После слов «Это дало особенную физиономию нашей литературе»:
У нас писатели не могли без явного унижения изыскивать покровительства у людей, которых почитали себе равными; сношения их между собою не имели признаков холопства, которое затмевает большую часть иностранных словесностей. Что почиталось в Англии и во Франции честию, то было бы у нас унижением. У нас нельзя писателю поднести свою книгу графу такому-то, генералу такому-то в надежде получить от него 500 рублей или перстень, богато украшенный.
К словам «проповедует независимость» было примечание:
Все журналы пришли в благородное бешенство{34} и восстали против стихотворца, который (о верх унижения!) в ответ на приглашение князя ** извинялся в стихах, что не может к нему приехать и обещался к нему приехать на дачу! Сие несчастное послание было предано всенародно проклятию, и с той поры, говорит один журналист, слава *** упала совершенно!
Глава оканчивалась:
Во Франции ее блестящая литература века Людовика XIV была в передней. Анекдот о Бенсераде дает понятие о тогдашних нравах.
«Il s’attacha au cardinal Mazarin qui l’aimait, mais d’une amitié qui ne lui produisait rien. Benserade, suivant toujours son génie, faisait tous les jours les vers galants qui lui donnaient beaucoup de réputation. Un soir, le cardinal, se trouvant chez le roi, parla de la manière dont il avait vécu dans la cour du pape où il avait passé sa jeunesse.

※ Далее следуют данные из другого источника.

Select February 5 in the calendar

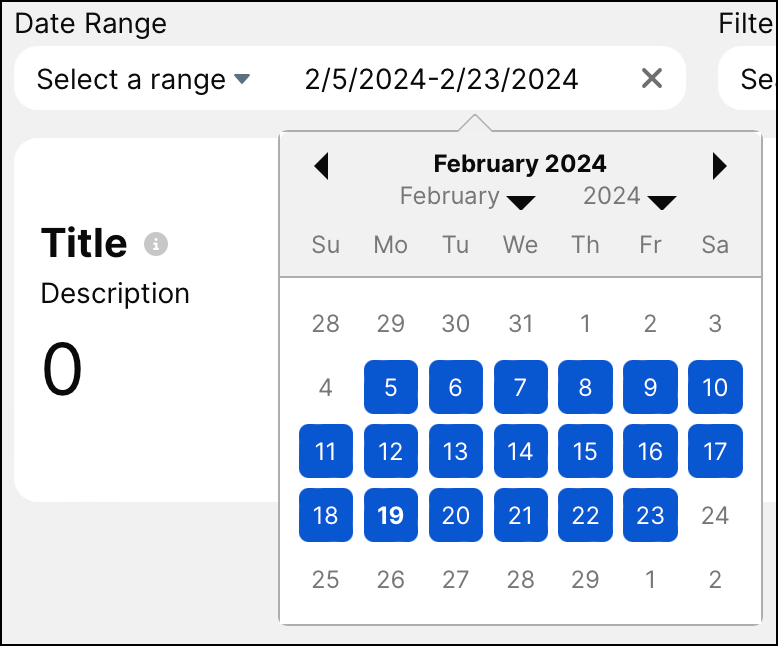[x=391, y=387]
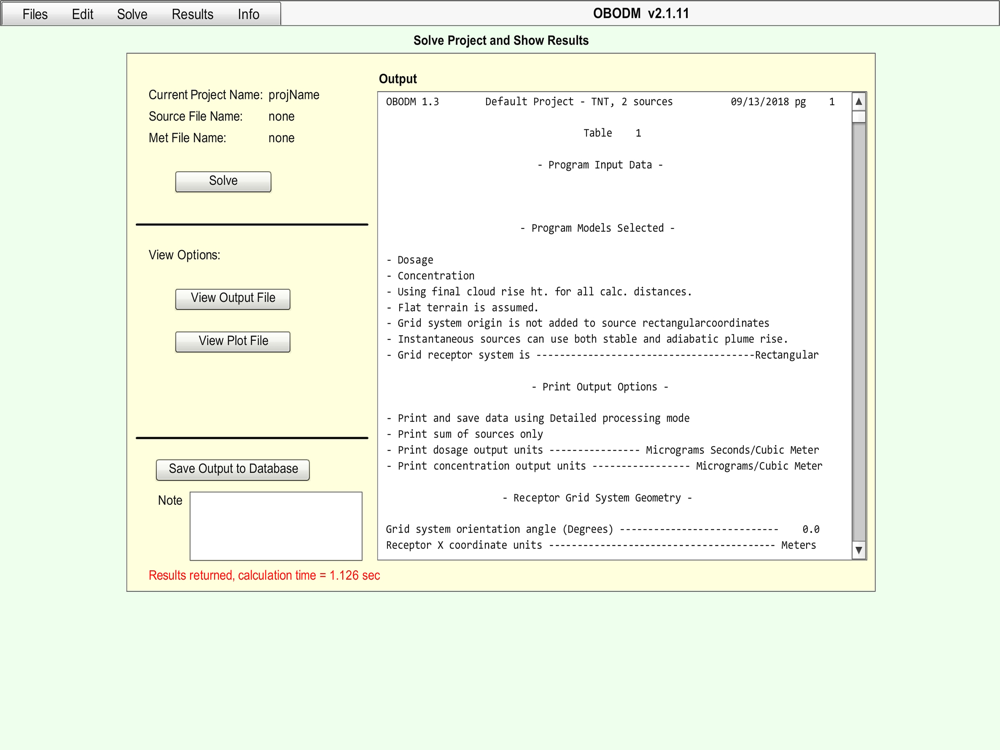Focus the Note text box
Viewport: 1000px width, 750px height.
[x=276, y=526]
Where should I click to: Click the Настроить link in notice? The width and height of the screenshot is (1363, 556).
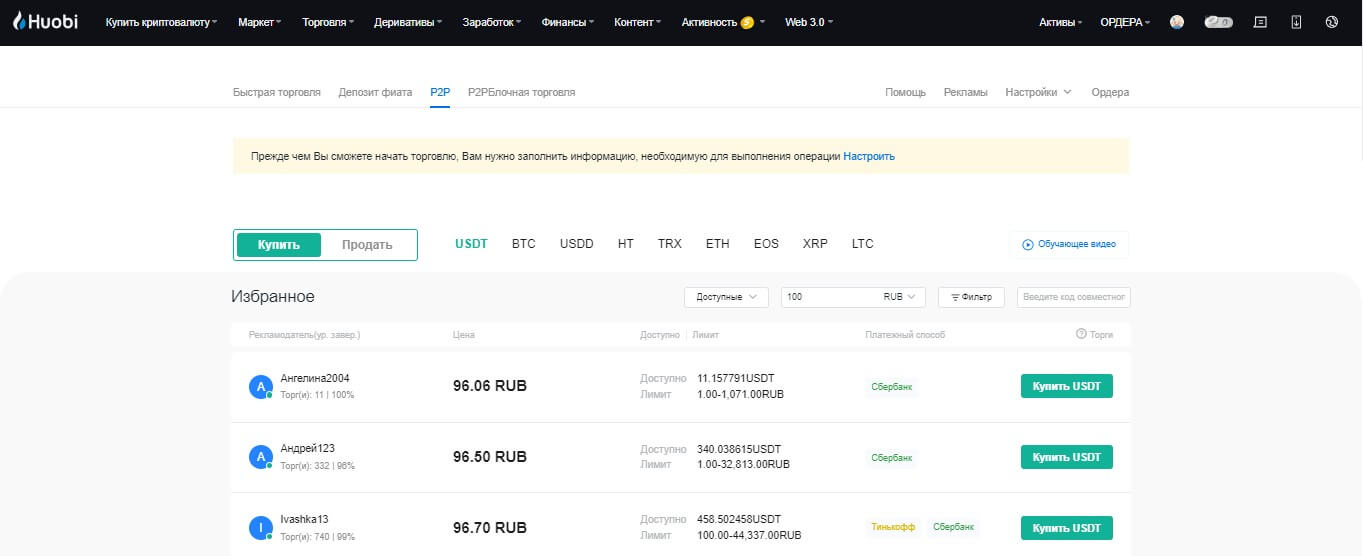(x=869, y=156)
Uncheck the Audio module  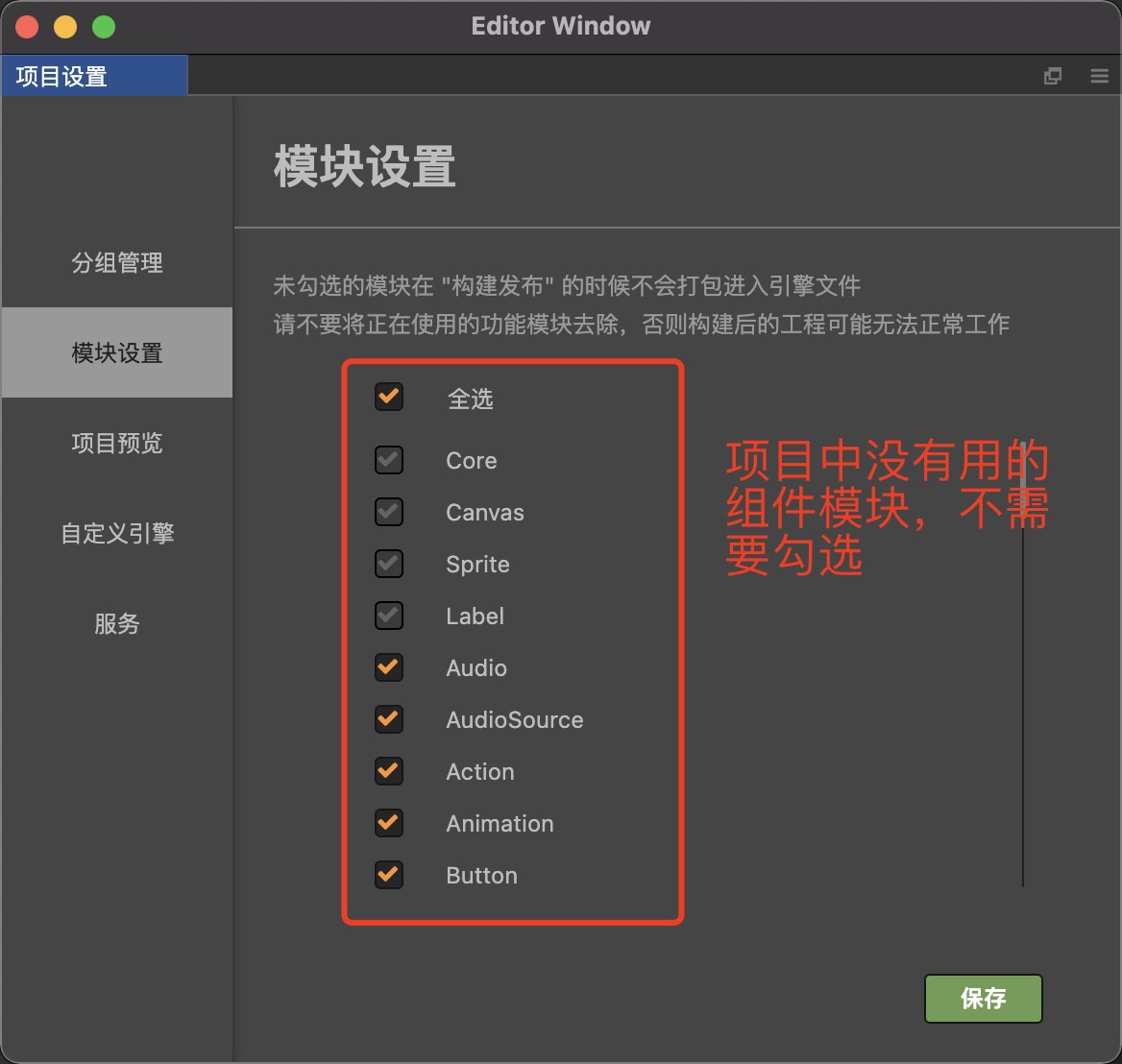point(388,667)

Il dit qu’il aimait les sciences; mais que son occupation principale était les belles lettres, et surtout la poésie, où il réussissait assez bien, et qu’il était dans la cour du pape, comme Benserade était en celle de France. Quelque temps après il sortit, et alla dans son appartement. Benserade arriva une heure après; ces amis lui dirent ce qu’avait dit le cardinal. A peine eurent-ils fini que Benserade, tout pénétré de joie, les quitta brusquement sans leur rien dire. Il courut à l’appartement du cardinal et heurta de toute sa force pour se faire entendre. Le cardinal venait de se coucher. Benserade pressa si fort, et fit tant de bruit, qu’on fut obligé de le laisser entrer. Il courut se jeter à genoux au chevet du lit de son éminence; et après lui avoir demandé mille pardons de son effronterie, il lui dit ce qu’il venait d’apprendre, et le remercia avec une ardeur inexplicable de l’honneur qu’il lui avait fait de se comparer à lui pour la réputation qu’il avait dans la poésie. Il ajouta qu’il en était si glorieux, qu’il n’avait pu retenir sa joie, et qu’il serait mort à sa porte si on l’eût empêché de venir lui en témoigner sa reconnaissance. Cet empressement plut beaucoup au cardinal. Il l’assura de sa protection, et lui promit qu’elle ne lui serait pas inutile: en effet six jours après, il lui envoya une petite pension de deux mille francs. Quelque temps après, il en eut d’autres considérables sur des abbayes; et il aurait été évêque, s’il avait voulut s’engager à l’église». (Dictionnaire historique et critique par P. Bayle).[17]